Exercise description >>
In the entries that follow, how many lines contain "computer"? Answer with the number only.

Input material >>

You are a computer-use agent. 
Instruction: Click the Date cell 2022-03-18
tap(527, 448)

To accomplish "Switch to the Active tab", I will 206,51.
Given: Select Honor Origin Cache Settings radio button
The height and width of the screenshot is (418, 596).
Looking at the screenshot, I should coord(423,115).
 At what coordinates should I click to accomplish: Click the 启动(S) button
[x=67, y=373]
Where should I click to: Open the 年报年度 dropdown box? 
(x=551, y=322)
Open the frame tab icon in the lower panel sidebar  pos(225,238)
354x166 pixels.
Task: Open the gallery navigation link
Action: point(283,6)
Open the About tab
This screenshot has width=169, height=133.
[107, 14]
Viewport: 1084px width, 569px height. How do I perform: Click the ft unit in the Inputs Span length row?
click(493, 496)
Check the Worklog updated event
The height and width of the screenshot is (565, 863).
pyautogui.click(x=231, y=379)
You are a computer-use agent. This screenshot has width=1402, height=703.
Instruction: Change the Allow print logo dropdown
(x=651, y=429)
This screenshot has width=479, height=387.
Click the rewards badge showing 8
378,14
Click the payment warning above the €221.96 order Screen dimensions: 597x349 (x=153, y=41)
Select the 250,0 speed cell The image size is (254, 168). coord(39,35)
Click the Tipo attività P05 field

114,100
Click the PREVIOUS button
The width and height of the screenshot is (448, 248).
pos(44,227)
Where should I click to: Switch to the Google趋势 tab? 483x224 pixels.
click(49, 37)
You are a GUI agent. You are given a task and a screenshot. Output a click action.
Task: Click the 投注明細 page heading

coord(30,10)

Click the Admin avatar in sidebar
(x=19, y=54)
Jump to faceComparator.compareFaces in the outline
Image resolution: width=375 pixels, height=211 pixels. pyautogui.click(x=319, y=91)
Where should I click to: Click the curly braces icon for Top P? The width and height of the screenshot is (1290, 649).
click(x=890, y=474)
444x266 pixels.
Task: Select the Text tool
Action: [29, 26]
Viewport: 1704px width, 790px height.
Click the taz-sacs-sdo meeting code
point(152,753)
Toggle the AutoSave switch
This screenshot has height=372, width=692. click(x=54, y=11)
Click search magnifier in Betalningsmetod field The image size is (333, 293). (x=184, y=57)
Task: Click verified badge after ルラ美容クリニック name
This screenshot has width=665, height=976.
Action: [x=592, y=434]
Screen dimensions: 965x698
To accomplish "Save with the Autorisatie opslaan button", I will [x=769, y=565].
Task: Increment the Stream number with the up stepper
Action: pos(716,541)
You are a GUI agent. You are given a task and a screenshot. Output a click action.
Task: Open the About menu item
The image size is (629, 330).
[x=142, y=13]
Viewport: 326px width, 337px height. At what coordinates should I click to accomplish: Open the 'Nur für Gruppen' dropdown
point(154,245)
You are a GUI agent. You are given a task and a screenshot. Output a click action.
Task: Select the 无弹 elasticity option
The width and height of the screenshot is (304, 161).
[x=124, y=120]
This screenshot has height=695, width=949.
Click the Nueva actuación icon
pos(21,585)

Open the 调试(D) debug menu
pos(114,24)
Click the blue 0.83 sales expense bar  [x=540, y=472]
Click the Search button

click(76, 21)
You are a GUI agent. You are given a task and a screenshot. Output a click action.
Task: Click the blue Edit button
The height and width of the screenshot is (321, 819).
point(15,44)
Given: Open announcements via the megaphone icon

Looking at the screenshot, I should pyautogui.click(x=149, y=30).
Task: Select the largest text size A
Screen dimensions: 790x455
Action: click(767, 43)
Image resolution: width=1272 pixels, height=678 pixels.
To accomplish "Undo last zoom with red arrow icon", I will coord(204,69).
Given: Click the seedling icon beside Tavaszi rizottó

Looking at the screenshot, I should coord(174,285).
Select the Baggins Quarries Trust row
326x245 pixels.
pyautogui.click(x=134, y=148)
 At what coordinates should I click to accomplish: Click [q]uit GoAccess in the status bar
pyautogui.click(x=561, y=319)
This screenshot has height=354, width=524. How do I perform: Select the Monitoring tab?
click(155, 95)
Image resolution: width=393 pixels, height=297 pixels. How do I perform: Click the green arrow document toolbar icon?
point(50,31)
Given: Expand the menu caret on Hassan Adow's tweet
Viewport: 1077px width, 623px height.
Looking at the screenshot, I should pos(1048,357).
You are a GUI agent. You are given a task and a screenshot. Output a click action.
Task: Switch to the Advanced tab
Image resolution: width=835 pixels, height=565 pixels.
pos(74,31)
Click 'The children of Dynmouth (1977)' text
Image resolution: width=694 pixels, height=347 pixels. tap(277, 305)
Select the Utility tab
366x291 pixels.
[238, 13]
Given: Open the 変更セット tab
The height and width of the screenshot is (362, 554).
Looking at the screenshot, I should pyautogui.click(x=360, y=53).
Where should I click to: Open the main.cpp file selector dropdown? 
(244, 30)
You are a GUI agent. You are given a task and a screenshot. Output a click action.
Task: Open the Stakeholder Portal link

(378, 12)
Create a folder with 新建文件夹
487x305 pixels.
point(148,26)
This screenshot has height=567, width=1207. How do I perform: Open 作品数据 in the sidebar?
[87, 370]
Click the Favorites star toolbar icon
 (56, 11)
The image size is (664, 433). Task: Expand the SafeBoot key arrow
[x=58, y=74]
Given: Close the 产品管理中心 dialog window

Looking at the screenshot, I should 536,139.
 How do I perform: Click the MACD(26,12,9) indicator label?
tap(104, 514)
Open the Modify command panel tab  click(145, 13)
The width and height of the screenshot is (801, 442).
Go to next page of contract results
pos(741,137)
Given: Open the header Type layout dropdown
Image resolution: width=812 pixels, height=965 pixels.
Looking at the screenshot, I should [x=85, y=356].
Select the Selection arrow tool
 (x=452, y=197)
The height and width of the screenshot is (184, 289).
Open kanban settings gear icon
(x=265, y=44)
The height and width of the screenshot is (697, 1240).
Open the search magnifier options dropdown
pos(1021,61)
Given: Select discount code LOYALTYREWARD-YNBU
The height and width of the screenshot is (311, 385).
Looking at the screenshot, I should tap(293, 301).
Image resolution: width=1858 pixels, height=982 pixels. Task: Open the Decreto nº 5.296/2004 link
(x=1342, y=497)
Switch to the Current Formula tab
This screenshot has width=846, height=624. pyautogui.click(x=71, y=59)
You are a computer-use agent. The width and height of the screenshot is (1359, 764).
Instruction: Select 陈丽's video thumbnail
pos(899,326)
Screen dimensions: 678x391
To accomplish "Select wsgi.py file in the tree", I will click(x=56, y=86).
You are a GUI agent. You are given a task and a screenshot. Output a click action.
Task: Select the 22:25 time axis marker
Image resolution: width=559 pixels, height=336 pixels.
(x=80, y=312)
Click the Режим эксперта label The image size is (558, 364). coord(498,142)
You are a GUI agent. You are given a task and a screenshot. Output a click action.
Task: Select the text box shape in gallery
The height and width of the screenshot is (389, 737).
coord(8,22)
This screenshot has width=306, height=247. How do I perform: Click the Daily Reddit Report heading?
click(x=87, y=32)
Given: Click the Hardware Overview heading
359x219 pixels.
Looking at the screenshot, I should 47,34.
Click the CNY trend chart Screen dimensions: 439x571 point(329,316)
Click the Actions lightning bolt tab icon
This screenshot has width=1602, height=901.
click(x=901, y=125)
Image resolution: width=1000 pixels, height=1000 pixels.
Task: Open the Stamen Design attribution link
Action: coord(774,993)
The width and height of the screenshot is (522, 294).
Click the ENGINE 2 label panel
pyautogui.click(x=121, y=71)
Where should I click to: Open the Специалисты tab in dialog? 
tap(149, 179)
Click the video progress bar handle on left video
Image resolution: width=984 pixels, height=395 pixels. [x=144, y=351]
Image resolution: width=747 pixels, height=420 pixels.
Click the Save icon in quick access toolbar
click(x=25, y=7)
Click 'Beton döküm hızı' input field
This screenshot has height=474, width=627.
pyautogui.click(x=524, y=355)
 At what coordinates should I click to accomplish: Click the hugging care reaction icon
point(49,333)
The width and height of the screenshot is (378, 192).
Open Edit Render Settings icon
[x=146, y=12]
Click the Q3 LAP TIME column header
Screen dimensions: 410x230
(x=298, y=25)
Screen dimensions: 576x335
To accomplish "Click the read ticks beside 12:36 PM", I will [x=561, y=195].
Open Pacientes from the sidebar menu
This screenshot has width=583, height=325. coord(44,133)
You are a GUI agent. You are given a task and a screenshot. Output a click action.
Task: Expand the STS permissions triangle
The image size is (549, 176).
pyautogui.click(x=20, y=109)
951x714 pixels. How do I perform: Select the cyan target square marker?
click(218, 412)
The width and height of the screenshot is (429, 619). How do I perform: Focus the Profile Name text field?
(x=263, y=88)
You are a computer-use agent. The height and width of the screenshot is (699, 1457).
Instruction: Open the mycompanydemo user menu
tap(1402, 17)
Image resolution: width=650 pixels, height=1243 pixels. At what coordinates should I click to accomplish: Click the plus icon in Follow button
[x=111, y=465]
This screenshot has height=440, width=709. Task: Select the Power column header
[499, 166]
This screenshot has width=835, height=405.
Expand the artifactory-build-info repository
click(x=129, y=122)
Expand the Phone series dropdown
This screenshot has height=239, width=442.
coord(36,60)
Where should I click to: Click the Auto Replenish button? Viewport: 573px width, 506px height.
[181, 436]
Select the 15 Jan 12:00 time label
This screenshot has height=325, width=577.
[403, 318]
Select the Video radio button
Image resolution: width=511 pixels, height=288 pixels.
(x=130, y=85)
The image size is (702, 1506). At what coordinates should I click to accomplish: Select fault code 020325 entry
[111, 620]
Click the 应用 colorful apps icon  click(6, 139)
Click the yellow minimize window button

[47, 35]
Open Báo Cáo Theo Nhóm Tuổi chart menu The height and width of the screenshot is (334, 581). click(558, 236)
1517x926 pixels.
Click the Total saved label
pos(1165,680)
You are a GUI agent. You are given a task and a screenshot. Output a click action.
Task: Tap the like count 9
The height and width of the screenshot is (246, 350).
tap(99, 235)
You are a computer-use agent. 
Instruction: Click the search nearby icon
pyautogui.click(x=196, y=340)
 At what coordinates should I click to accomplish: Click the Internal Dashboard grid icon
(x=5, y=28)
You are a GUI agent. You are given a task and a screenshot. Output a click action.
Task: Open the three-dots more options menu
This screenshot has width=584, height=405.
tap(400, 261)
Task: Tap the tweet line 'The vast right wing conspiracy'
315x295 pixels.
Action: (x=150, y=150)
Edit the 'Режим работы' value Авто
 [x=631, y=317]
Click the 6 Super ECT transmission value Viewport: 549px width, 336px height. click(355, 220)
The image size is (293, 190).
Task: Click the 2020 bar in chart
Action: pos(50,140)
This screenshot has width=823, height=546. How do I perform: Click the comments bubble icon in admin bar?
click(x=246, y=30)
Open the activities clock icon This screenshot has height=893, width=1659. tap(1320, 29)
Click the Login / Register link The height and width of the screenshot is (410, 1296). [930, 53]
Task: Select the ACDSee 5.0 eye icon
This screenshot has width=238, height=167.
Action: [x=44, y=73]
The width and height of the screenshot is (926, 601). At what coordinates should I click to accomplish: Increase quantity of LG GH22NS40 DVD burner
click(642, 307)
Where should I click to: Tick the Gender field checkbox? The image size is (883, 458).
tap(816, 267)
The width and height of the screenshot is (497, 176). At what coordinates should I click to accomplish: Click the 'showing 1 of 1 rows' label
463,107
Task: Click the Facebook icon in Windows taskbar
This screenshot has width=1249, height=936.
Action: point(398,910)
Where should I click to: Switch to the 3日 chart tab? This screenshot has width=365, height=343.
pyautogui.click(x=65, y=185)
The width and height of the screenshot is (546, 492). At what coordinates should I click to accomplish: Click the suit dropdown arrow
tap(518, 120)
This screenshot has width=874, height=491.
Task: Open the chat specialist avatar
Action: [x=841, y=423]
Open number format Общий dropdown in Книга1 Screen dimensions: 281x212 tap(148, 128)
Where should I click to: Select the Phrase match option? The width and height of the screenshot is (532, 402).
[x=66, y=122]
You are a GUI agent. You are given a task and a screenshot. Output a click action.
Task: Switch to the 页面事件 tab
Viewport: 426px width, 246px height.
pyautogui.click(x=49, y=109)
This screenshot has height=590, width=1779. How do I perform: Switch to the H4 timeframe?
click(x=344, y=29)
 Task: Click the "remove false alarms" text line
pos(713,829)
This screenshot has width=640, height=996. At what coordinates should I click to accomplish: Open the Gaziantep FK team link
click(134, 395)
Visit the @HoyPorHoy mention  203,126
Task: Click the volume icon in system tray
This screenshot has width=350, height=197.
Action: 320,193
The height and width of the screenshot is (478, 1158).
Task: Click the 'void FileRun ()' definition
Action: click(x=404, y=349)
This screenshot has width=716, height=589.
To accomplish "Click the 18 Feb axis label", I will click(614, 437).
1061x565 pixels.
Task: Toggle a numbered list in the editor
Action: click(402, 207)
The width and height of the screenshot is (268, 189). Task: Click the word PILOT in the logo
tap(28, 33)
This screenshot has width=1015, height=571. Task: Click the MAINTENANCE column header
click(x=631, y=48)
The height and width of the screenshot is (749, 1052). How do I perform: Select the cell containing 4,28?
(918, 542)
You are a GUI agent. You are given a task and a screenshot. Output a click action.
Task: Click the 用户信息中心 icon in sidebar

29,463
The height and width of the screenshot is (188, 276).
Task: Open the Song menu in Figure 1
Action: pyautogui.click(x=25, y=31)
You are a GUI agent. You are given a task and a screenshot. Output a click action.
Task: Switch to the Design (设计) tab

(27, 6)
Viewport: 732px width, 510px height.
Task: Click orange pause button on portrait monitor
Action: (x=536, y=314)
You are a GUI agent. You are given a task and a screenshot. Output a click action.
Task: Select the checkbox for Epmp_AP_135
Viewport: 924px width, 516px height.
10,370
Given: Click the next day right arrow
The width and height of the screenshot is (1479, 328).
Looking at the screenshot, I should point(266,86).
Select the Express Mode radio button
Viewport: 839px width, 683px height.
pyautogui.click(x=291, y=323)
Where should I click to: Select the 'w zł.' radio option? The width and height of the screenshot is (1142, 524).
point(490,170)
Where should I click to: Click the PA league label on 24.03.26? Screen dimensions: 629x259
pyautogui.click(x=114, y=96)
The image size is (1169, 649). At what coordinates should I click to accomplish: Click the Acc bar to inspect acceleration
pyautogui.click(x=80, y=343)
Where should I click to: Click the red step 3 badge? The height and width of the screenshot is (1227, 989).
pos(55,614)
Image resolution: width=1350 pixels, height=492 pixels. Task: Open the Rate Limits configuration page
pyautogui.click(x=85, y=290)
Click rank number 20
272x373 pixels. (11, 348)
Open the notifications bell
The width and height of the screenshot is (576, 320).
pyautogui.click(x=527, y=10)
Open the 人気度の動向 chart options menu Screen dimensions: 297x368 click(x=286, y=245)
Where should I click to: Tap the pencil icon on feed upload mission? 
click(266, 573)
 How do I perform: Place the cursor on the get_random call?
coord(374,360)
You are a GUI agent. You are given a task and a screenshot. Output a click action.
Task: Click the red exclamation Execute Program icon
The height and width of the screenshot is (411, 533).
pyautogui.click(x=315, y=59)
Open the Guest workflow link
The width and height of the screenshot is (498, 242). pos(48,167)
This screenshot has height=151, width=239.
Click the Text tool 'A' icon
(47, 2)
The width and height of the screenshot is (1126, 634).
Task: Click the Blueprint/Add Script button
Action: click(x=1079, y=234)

Completed task >>
5